The postal services in Nepal have served as an important link between the remote corners of the country, bringing important mails even in the absence of road connectivity and signals. For the people living away from city life, the only connection they had with the outside world was through postmen who visited them from time to time with letters. However, the rising popularity of modern technology, such as e-mail and messaging services, stemmed the service's growth, and it became less important until its use was limited to banks' and governmental agencies' notices. Now the newly formed government, led by Prime Minister Balendra Shah, has decided to revive the post offices to bring public services closer to citizens' doorsteps.
According to the government’s 100-point reform plan, it will deliver passports, citizenship certificates, licences, national identity cards, and other important documents directly to citizens. The potential is enormous if one takes advantage of post offices’ extensive network, from provincial networks, such as that of Koshi, which have units operating in each district and even locally. Think about the convenience for a hill farmer getting his passport delivered right where he lives, instead of having to go all the way to the capital city. This idea reflects easing public services inside the country, including links for parcels going internationally to 27 other nations (of which only 20 remain in use due to global conflicts). However, directorates, such as the one in the Biratnagar Postal Directorate, report no formal directives yet, limping along with outdated letter sorting and scant parcels — barely four or five international ones monthly, yielding peanuts in revenue.
There is a crunch of human resources. Only 35 staff members are handling 2,000 incoming letters plus local distributions, with postmen on contract, walking or borrowing personal bikes amid fuel shortages. As per a news report, published in this daily the other day, postal offices operate across all 14 districts and 137 local units in Koshi Province. But there is very minimal staff at each office. Also, means of delivery, including vehicles, are a rarity, destroyed or unreplaced. Letters from Kathmandu take a week to arrive, routed via Chitwan thrice weekly, then delayed further by foot or infrequent motorcycles commandeered for bigger runs. The postboxes are dusty with minimal use. The local branches do not have enough facilities to ensure that mail gets dispatched on the same day. This concept of door-to-door deliveries could become a mock stock without proper technology upgrades and infrastructure improvements.

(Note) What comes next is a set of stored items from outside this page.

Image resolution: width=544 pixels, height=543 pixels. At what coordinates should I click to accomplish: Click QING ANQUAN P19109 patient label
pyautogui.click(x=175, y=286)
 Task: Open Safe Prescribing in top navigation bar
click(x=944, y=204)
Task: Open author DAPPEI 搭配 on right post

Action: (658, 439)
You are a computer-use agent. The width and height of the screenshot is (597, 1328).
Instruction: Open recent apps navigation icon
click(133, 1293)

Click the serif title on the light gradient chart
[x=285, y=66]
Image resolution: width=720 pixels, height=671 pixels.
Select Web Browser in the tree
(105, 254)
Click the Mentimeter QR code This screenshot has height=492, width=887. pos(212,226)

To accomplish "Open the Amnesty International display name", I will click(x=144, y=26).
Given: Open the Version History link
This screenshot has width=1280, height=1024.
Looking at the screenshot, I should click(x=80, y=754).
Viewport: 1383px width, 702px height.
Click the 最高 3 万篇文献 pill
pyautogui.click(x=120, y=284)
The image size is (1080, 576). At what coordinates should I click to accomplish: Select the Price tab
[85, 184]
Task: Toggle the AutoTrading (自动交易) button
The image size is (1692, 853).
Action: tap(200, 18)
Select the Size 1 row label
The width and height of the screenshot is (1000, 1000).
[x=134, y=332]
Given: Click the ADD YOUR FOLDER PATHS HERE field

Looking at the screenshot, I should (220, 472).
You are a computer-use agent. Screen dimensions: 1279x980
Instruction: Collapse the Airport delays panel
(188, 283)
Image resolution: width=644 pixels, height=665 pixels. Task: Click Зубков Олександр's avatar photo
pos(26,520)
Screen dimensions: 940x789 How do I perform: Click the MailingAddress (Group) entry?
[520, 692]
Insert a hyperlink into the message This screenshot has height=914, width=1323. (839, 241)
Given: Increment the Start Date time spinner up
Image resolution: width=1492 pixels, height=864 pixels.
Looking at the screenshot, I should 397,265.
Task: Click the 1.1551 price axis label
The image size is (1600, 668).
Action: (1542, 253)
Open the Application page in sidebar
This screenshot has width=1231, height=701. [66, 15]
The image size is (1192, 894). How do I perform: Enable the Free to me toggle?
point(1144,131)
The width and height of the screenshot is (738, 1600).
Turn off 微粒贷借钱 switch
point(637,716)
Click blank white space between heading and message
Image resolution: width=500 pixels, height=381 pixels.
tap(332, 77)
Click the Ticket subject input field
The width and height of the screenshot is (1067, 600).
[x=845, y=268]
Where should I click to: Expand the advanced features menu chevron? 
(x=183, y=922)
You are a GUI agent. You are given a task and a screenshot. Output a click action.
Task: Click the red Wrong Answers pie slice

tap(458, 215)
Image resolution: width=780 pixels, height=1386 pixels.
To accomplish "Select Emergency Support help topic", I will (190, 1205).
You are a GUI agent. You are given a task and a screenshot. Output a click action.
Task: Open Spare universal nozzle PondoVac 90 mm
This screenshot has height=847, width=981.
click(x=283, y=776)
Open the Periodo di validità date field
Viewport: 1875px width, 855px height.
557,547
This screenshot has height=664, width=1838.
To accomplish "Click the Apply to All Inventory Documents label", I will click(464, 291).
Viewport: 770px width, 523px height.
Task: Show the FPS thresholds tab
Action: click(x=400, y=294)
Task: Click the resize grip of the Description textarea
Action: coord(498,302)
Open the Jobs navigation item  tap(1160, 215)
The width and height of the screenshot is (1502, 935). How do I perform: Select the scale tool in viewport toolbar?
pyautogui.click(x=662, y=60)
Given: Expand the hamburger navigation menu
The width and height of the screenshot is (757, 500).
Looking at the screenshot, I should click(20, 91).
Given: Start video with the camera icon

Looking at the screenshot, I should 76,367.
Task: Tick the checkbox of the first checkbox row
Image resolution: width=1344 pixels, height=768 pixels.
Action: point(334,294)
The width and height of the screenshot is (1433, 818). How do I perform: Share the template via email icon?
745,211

Assigning heavy lifts to a system starved of adequate resources feels like handing a bicycle to climb a mountain. If the service delivery delays, it erodes trust, and inefficiency breeds frustration. Private couriers thrive because they invest in speed and reliability. So, the government channel should also focus on steady delivery. The government should begin modestly, experiment in prepared locations, provide postmen with necessary vehicles, and introduce the tracking system. There is a need to strengthen human capital through training rather than contracts, along with integration of applications for mixed services. The offices should learn from international good practices wherein posts collaborate with e-governance. If the government provides proper funding, the revival of service delivery could lead to a renaissance, whereby post offices are transformed into real centres of service.